- Text section:
+ + + + +

By Cynthia Farahat
June 26, 2017
After more than a year of a heated debate, Egypt finally ceded two small Red Sea Islands to Saudi Arabia, giving KSA control over the Straits of Tiran and the Gulf of Aqaba. These waterways separate the Sinai Peninsula from the Arabian mainland and portions of the coastline are owned by Egypt, Israel, Jordan, and Saudi Arabia. Giving ownership of Tiran and Sanafir Islands and control of the gulf and straits to Saudi Arabia is a strategic mistake and a security threat for five reasons.
1) Almost every regime in Saudi Arabia has furthered expansionist, imperialistic agendas. Historically, Saudi rulers have attempted to lead the Muslim Umma (nation) by conquest or political and religious imperialism. King Salman bin Abdulaziz Al Saud's seizure of power in 2015 wasn’t smooth, there was and still are attempts to overthrow him.
The Saudi internal conflict will most likely escalate after King Salman's historic precedent to move the Saudi succession from the house of Abdulaziz ibn al-Saud to the house of Salman. King Salman may believe that asserting his territorial control of Gulf of Aqaba will help him strengthen his domestic position by increasing his regional and international power. Whether the Tiran treaty, and succession coup stunt works or backfires is yet to be seen.
2) King Salman has allegedly agreed to a portion of the Camp David Accords, which guarantees Israel unfettered access through the Straits of Tiran. This acquiescence creates a serious catch-22 for the King. While the deal increases King Salman's regional power, an agreement with the Jewish state threatens his domestic authority, because he is bound by Islamic Sunni jurisprudence.

+ + + + +

- Source data:
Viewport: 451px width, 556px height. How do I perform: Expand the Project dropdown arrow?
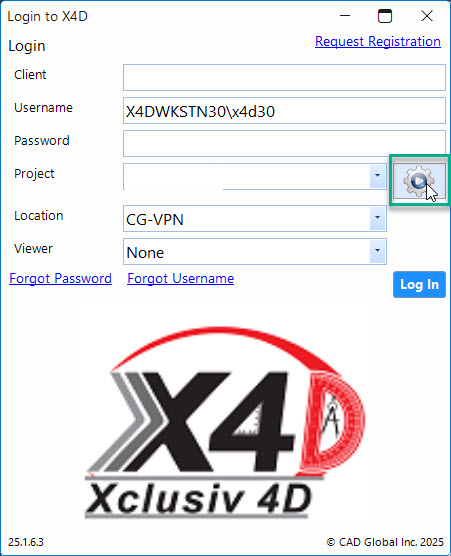tap(377, 176)
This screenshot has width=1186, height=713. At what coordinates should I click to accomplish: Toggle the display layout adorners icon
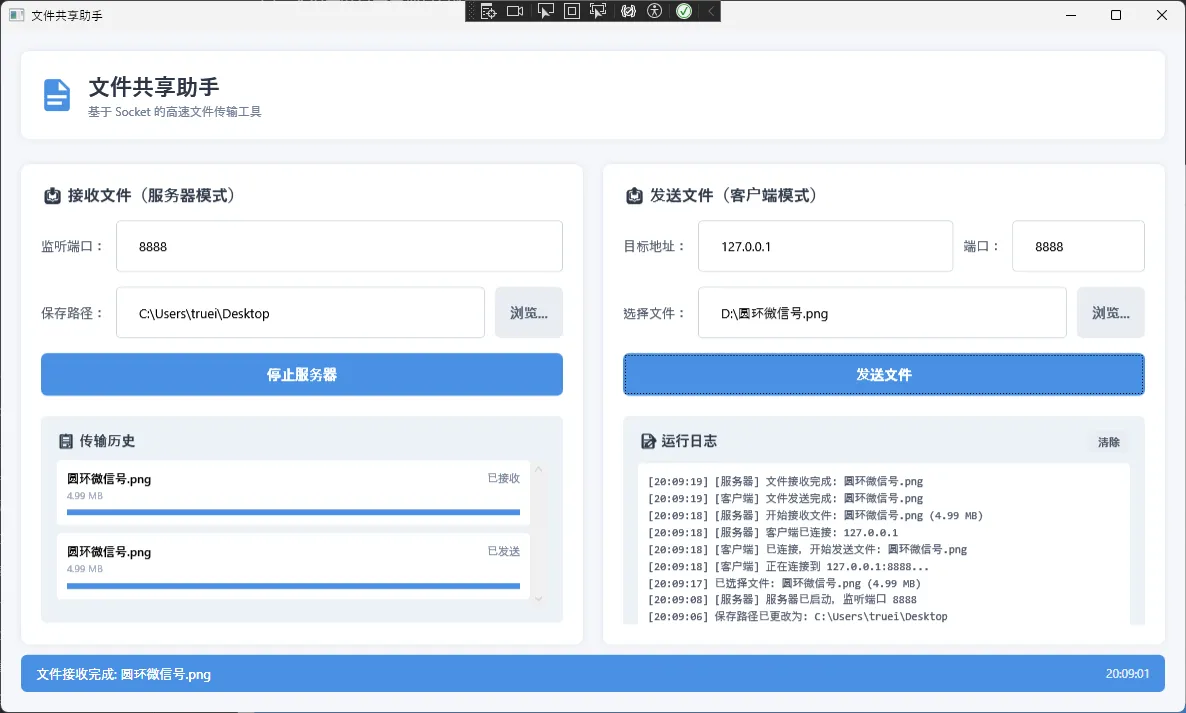(572, 11)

+ + + + +

- Required task A: Can you retype the Red Sea islands article, everything from "By Cynthia Farahat" down to "to overthrow him."?
- Required task B: Can you write what comes next in the article on Egypt ceding Tiran and Sanafir to Saudi Arabia, picking up after its final sentence?

- Written response A:
By Cynthia Farahat
June 26, 2017
After more than a year of a heated debate, Egypt finally ceded two small Red Sea Islands to Saudi Arabia, giving KSA control over the Straits of Tiran and the Gulf of Aqaba. These waterways separate the Sinai Peninsula from the Arabian mainland and portions of the coastline are owned by Egypt, Israel, Jordan, and Saudi Arabia. Giving ownership of Tiran and Sanafir Islands and control of the gulf and straits to Saudi Arabia is a strategic mistake and a security threat for five reasons.
1) Almost every regime in Saudi Arabia has furthered expansionist, imperialistic agendas. Historically, Saudi rulers have attempted to lead the Muslim Umma (nation) by conquest or political and religious imperialism. King Salman bin Abdulaziz Al Saud's seizure of power in 2015 wasn’t smooth, there was and still are attempts to overthrow him.

- Written response B:
For example, the Saudi view of treaties with Israel was expressed by King Salman supporter and Saudi celebrity Sheikh, Salman al-Ouda. When Mr. al-Ouda was asked about the legitimacy of treaties with Israel, he answered with a Fatwa issued in 1988-1989 and signed by 60 Sunni scholars. It declared jihad against Israel adding, "under no circumstances is a person or an entity to recognize Jewish authority over any fraction of the land of Palestine."
If King Salman were to actually abide by any element of the Camp David Accords, his rule would become illegitimate according to Saudi Arabia's fundamentalist Islamic system. These are the views Saudi rulers indoctrinate their citizens to adopt as the sole legitimate Islamic position towards Israel.
3) According to the Sunni Saudi narrative, suicide bombings against Jews and non-Muslims is a legitimate form of dissent. For example, a member of Saudi Arabia's Supreme Council of Scholars and advisor at the Saudi Royal Court, Abdallah Ibn Man'a, previously stated in an official Fatwa, "The best form of jihad for Allah is martyrdom in his cause. Whoever dies in such an operation, is a martyr."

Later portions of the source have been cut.